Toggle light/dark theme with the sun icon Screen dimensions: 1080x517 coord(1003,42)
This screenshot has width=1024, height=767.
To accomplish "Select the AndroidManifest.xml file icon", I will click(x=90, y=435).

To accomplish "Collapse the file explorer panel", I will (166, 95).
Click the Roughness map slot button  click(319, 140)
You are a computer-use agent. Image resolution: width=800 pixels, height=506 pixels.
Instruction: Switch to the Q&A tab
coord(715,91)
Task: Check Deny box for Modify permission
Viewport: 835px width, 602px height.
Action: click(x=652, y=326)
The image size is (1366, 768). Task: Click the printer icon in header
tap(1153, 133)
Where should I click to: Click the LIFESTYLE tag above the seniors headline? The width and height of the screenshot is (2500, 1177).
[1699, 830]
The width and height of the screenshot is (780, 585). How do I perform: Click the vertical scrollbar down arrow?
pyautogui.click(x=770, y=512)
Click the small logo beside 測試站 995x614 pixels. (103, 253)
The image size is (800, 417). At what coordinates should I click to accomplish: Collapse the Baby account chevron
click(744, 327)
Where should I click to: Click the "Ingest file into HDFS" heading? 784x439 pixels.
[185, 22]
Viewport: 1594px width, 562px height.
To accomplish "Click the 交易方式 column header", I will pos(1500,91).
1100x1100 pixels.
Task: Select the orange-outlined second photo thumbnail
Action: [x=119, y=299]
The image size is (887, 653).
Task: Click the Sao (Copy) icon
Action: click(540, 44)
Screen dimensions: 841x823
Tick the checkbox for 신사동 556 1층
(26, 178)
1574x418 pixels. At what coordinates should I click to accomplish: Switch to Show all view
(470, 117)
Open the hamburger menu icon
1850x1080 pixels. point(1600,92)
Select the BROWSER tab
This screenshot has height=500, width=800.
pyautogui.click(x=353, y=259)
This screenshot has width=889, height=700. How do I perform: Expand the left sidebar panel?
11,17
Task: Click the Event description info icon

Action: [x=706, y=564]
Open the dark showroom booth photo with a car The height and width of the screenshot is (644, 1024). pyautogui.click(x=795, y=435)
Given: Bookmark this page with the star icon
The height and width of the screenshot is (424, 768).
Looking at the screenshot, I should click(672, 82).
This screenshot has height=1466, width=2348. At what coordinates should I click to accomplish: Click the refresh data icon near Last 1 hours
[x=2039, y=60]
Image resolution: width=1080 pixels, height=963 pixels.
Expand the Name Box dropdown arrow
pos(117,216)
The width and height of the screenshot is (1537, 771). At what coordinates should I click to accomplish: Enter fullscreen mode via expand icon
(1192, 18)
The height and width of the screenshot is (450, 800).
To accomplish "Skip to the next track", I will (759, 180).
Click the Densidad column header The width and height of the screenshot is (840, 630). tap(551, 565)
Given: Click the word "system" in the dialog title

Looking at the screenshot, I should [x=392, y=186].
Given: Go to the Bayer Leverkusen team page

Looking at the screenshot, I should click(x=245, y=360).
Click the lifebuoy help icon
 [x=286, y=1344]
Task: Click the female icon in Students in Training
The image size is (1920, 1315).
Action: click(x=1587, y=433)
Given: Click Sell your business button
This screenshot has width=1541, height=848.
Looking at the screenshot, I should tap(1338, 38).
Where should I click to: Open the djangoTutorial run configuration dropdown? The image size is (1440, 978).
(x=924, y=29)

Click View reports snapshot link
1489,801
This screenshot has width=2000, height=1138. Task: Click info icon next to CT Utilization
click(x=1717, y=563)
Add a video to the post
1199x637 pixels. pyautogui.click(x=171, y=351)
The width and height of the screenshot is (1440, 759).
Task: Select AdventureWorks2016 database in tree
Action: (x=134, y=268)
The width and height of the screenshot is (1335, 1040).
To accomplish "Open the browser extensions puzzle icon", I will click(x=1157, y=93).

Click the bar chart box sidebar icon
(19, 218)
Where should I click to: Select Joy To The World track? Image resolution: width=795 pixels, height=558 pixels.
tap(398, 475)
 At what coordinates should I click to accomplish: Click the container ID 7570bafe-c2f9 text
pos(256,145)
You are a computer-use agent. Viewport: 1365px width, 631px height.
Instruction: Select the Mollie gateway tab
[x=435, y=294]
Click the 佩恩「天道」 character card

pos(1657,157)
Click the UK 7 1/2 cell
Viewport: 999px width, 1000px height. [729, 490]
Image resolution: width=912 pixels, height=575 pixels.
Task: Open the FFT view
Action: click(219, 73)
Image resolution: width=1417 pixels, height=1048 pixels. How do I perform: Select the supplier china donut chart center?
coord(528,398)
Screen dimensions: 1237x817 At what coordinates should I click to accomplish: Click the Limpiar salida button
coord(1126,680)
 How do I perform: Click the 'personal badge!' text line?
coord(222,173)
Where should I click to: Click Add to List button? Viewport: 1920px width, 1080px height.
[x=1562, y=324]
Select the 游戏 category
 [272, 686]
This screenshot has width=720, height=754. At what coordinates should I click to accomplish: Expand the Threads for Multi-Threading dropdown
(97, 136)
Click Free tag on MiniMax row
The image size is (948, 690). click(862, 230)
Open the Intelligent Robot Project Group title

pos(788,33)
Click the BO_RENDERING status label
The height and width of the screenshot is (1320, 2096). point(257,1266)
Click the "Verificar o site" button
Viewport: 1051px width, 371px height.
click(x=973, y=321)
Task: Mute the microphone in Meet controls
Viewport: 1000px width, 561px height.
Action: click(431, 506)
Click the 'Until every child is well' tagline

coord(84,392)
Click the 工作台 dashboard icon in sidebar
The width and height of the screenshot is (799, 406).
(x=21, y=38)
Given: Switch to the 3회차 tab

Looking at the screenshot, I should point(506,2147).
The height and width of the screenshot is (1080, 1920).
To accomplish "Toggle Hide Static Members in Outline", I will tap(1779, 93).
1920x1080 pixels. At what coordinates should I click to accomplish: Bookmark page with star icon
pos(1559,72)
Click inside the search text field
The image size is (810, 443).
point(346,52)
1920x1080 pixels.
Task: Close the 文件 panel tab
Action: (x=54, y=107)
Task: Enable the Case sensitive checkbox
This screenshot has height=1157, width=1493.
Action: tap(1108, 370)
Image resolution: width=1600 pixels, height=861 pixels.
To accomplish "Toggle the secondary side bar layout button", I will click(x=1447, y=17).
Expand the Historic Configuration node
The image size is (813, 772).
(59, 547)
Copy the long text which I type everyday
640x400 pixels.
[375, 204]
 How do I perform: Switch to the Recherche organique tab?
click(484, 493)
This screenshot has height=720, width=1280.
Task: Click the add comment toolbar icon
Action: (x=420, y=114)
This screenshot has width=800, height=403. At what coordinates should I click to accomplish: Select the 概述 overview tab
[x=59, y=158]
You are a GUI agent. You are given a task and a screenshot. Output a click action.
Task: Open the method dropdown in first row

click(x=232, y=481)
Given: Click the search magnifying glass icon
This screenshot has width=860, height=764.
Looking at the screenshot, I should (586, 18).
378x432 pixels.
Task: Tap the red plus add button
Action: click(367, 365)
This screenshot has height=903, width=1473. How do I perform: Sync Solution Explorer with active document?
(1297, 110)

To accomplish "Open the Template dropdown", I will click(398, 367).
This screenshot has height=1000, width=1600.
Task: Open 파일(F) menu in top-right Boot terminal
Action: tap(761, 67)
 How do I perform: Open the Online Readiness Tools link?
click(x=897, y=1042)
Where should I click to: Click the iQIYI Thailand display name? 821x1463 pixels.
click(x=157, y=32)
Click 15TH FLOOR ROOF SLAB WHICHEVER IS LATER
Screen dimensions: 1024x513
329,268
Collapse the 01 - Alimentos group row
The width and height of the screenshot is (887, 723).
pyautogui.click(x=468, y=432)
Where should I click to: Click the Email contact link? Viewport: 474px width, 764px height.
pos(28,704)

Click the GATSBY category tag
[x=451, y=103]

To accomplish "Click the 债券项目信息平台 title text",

++++

• **Exercise**:
Lay out the entire listing above as a numbered list, leaving out the blank lines.

• **Response to the exercise**:
1. Toggle light/dark theme with the sun icon Screen dimensions: 1080x517 coord(1003,42)
2. This screenshot has width=1024, height=767.
3. To accomplish "Select the AndroidManifest.xml file icon", I will click(x=90, y=435).
4. To accomplish "Collapse the file explorer panel", I will (166, 95).
5. Click the Roughness map slot button  click(319, 140)
6. You are a computer-use agent. Image resolution: width=800 pixels, height=506 pixels.
7. Instruction: Switch to the Q&A tab
8. coord(715,91)
9. Task: Check Deny box for Modify permission
10. Viewport: 835px width, 602px height.
11. Action: click(x=652, y=326)
12. The image size is (1366, 768). Task: Click the printer icon in header
13. tap(1153, 133)
14. Where should I click to: Click the LIFESTYLE tag above the seniors headline? The width and height of the screenshot is (2500, 1177).
15. [1699, 830]
16. The width and height of the screenshot is (780, 585). How do I perform: Click the vertical scrollbar down arrow?
17. pyautogui.click(x=770, y=512)
18. Click the small logo beside 測試站 995x614 pixels. (103, 253)
19. The image size is (800, 417). At what coordinates should I click to accomplish: Collapse the Baby account chevron
20. click(744, 327)
21. Where should I click to: Click the "Ingest file into HDFS" heading? 784x439 pixels.
22. [185, 22]
23. Viewport: 1594px width, 562px height.
24. To accomplish "Click the 交易方式 column header", I will pos(1500,91).
25. 1100x1100 pixels.
26. Task: Select the orange-outlined second photo thumbnail
27. Action: [x=119, y=299]
28. The image size is (887, 653).
29. Task: Click the Sao (Copy) icon
30. Action: click(540, 44)
31. Screen dimensions: 841x823
32. Tick the checkbox for 신사동 556 1층
33. (26, 178)
34. 1574x418 pixels. At what coordinates should I click to accomplish: Switch to Show all view
35. (470, 117)
36. Open the hamburger menu icon
37. 1850x1080 pixels. point(1600,92)
38. Select the BROWSER tab
39. This screenshot has height=500, width=800.
40. pyautogui.click(x=353, y=259)
41. This screenshot has width=889, height=700. How do I perform: Expand the left sidebar panel?
42. 11,17
43. Task: Click the Event description info icon
44. Action: [x=706, y=564]
45. Open the dark showroom booth photo with a car The height and width of the screenshot is (644, 1024). pyautogui.click(x=795, y=435)
46. Given: Bookmark this page with the star icon
47. The height and width of the screenshot is (424, 768).
48. Looking at the screenshot, I should click(672, 82).
49. This screenshot has height=1466, width=2348. At what coordinates should I click to accomplish: Click the refresh data icon near Last 1 hours
50. [x=2039, y=60]
51. Image resolution: width=1080 pixels, height=963 pixels.
52. Expand the Name Box dropdown arrow
53. pos(117,216)
54. The width and height of the screenshot is (1537, 771). At what coordinates should I click to accomplish: Enter fullscreen mode via expand icon
55. (1192, 18)
56. The height and width of the screenshot is (450, 800).
57. To accomplish "Skip to the next track", I will (759, 180).
58. Click the Densidad column header The width and height of the screenshot is (840, 630). tap(551, 565)
59. Given: Click the word "system" in the dialog title
60. Looking at the screenshot, I should [x=392, y=186].
61. Given: Go to the Bayer Leverkusen team page
62. Looking at the screenshot, I should click(x=245, y=360).
63. Click the lifebuoy help icon
64.  [x=286, y=1344]
65. Task: Click the female icon in Students in Training
66. The image size is (1920, 1315).
67. Action: click(x=1587, y=433)
68. Given: Click Sell your business button
69. This screenshot has width=1541, height=848.
70. Looking at the screenshot, I should tap(1338, 38).
71. Where should I click to: Open the djangoTutorial run configuration dropdown? The image size is (1440, 978).
72. (x=924, y=29)
73. Click View reports snapshot link
74. 1489,801
75. This screenshot has width=2000, height=1138. Task: Click info icon next to CT Utilization
76. click(x=1717, y=563)
77. Add a video to the post
78. 1199x637 pixels. pyautogui.click(x=171, y=351)
79. The width and height of the screenshot is (1440, 759).
80. Task: Select AdventureWorks2016 database in tree
81. Action: (x=134, y=268)
82. The width and height of the screenshot is (1335, 1040).
83. To accomplish "Open the browser extensions puzzle icon", I will click(x=1157, y=93).
84. Click the bar chart box sidebar icon
85. (19, 218)
86. Where should I click to: Select Joy To The World track? Image resolution: width=795 pixels, height=558 pixels.
87. tap(398, 475)
88.  At what coordinates should I click to accomplish: Click the container ID 7570bafe-c2f9 text
89. pos(256,145)
90. You are a computer-use agent. Viewport: 1365px width, 631px height.
91. Instruction: Select the Mollie gateway tab
92. [x=435, y=294]
93. Click the 佩恩「天道」 character card
94. pos(1657,157)
95. Click the UK 7 1/2 cell
96. Viewport: 999px width, 1000px height. [729, 490]
97. Image resolution: width=912 pixels, height=575 pixels.
98. Task: Open the FFT view
99. Action: click(219, 73)
100. Image resolution: width=1417 pixels, height=1048 pixels. How do I perform: Select the supplier china donut chart center?
101. coord(528,398)
102. Screen dimensions: 1237x817 At what coordinates should I click to accomplish: Click the Limpiar salida button
103. coord(1126,680)
104.  How do I perform: Click the 'personal badge!' text line?
105. coord(222,173)
106. Where should I click to: Click Add to List button? Viewport: 1920px width, 1080px height.
107. [x=1562, y=324]
108. Select the 游戏 category
109.  [272, 686]
110. This screenshot has width=720, height=754. At what coordinates should I click to accomplish: Expand the Threads for Multi-Threading dropdown
111. (97, 136)
112. Click Free tag on MiniMax row
113. The image size is (948, 690). click(862, 230)
114. Open the Intelligent Robot Project Group title
115. pos(788,33)
116. Click the BO_RENDERING status label
117. The height and width of the screenshot is (1320, 2096). point(257,1266)
118. Click the "Verificar o site" button
119. Viewport: 1051px width, 371px height.
120. click(x=973, y=321)
121. Task: Mute the microphone in Meet controls
122. Viewport: 1000px width, 561px height.
123. Action: click(431, 506)
124. Click the 'Until every child is well' tagline
125. coord(84,392)
126. Click the 工作台 dashboard icon in sidebar
127. The width and height of the screenshot is (799, 406).
128. (x=21, y=38)
129. Given: Switch to the 3회차 tab
130. Looking at the screenshot, I should point(506,2147).
131. The height and width of the screenshot is (1080, 1920).
132. To accomplish "Toggle Hide Static Members in Outline", I will tap(1779, 93).
133. 1920x1080 pixels. At what coordinates should I click to accomplish: Bookmark page with star icon
134. pos(1559,72)
135. Click inside the search text field
136. The image size is (810, 443).
137. point(346,52)
138. 1920x1080 pixels.
139. Task: Close the 文件 panel tab
140. Action: (x=54, y=107)
141. Task: Enable the Case sensitive checkbox
142. This screenshot has height=1157, width=1493.
143. Action: tap(1108, 370)
144. Image resolution: width=1600 pixels, height=861 pixels.
145. To accomplish "Toggle the secondary side bar layout button", I will click(x=1447, y=17).
146. Expand the Historic Configuration node
147. The image size is (813, 772).
148. (59, 547)
149. Copy the long text which I type everyday
150. 640x400 pixels.
151. [375, 204]
152.  How do I perform: Switch to the Recherche organique tab?
153. click(484, 493)
154. This screenshot has height=720, width=1280.
155. Task: Click the add comment toolbar icon
156. Action: (x=420, y=114)
157. This screenshot has width=800, height=403. At what coordinates should I click to accomplish: Select the 概述 overview tab
158. [x=59, y=158]
159. You are a GUI agent. You are given a task and a screenshot. Output a click action.
160. Task: Open the method dropdown in first row
161. click(x=232, y=481)
162. Given: Click the search magnifying glass icon
163. This screenshot has width=860, height=764.
164. Looking at the screenshot, I should (586, 18).
165. 378x432 pixels.
166. Task: Tap the red plus add button
167. Action: click(367, 365)
168. This screenshot has height=903, width=1473. How do I perform: Sync Solution Explorer with active document?
169. (1297, 110)
170. To accomplish "Open the Template dropdown", I will click(398, 367).
171. This screenshot has height=1000, width=1600.
172. Task: Open 파일(F) menu in top-right Boot terminal
173. Action: tap(761, 67)
174.  How do I perform: Open the Online Readiness Tools link?
175. click(x=897, y=1042)
176. Where should I click to: Click the iQIYI Thailand display name? 821x1463 pixels.
177. click(x=157, y=32)
178. Click 15TH FLOOR ROOF SLAB WHICHEVER IS LATER
179. Screen dimensions: 1024x513
180. 329,268
181. Collapse the 01 - Alimentos group row
182. The width and height of the screenshot is (887, 723).
183. pyautogui.click(x=468, y=432)
184. Where should I click to: Click the Email contact link? Viewport: 474px width, 764px height.
185. pos(28,704)
186. Click the GATSBY category tag
187. [x=451, y=103]
188. To accomplish "Click the 债券项目信息平台 title text",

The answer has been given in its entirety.